Dear Dawg: We had an ARD meeting three weeks ago at which the parties disagreed. The school proposed some changes to the IEP and placement. The parent disagreed. He checked the “disagree” box on the form, and we advised him of how to request a due process hearing. Now three weeks later, no request for hearing has been made. Is the “stay put” rule in effect? Or can we put the changes we proposed into effect? STAYING PUT UNTIL WE HEAR FROM YOU.
DEAR STAYING PUT: This came up in a case recently decided by the 2nd Circuit Court of Appeals. In the case before it, the parties had a non-consensus IEP Team meeting in June, 2009. The parent requested a due process hearing, but waited until April, 2010 to do so. That’s a ten month gap. When did “stay put” go into effect?
The court held that “the statute is clear that the Board’s obligation to provide stay-put services was not triggered until the Parent’s administrative complaint was filed.” In other words, disagreeing at the meeting is not sufficient. The parent has to file for a hearing in order to invoke “stay put.”

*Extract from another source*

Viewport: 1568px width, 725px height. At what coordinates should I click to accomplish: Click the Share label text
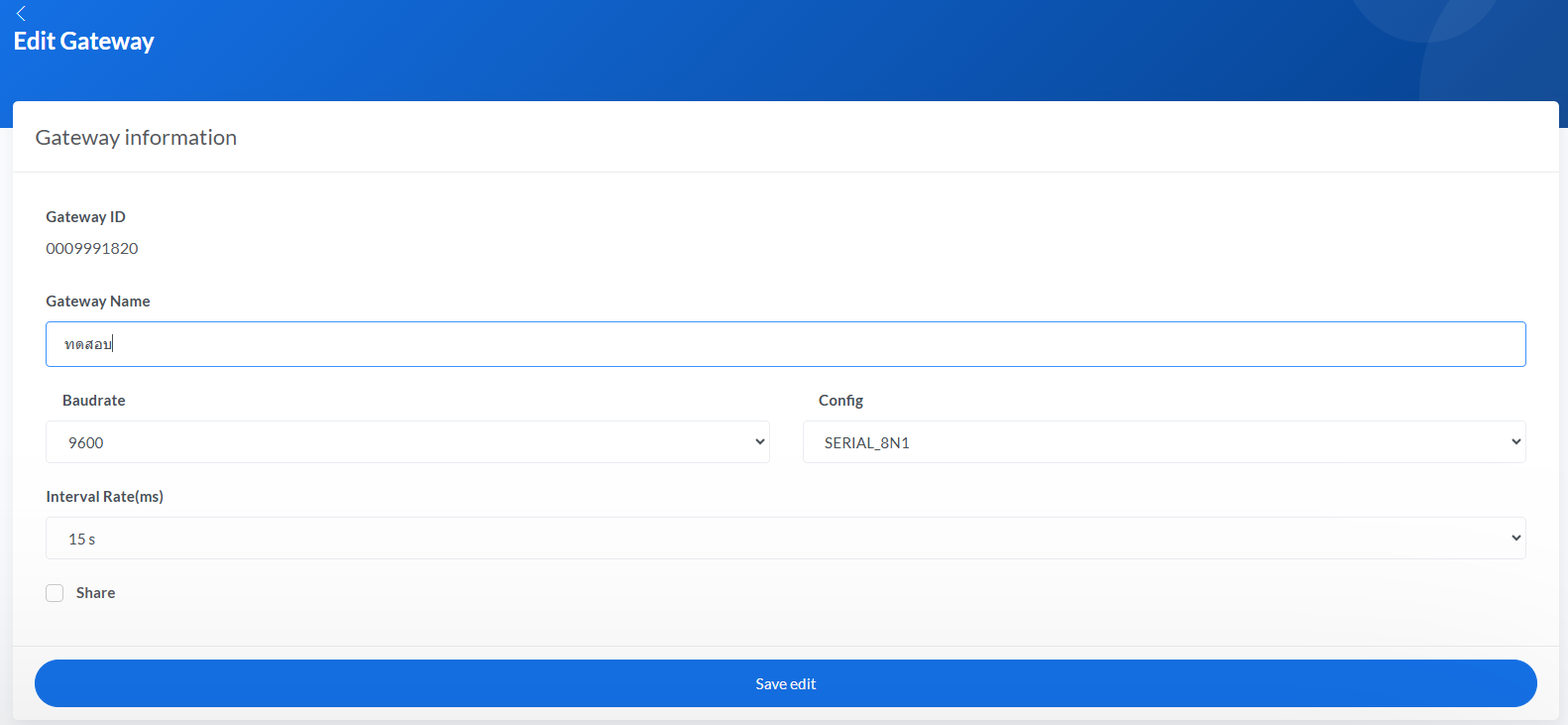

This is why districts are required to provide Prior Written Notice. The PWN document gives the parent fair warning of a change that is going to go into effect, unless the parent requests a hearing. If you had a non-consensus ARDC meeting, you should have provided PWN. You say it is now three weeks later. If you have provided PWN properly, and the parent has not requested a due process hearing, the changes proposed at the meeting should go into effect. Stay put has not been invoked.
So sayeth the 2nd Circuit in Doe v. East Lyme Board of Education. It was decided on June 26, 2015, and is cited at 790 F.3d 440 (2nd Cir. 2015).
DAWG BONE: STAY PUT GOES INTO EFFECT WHEN A HEARING IS REQUESTED.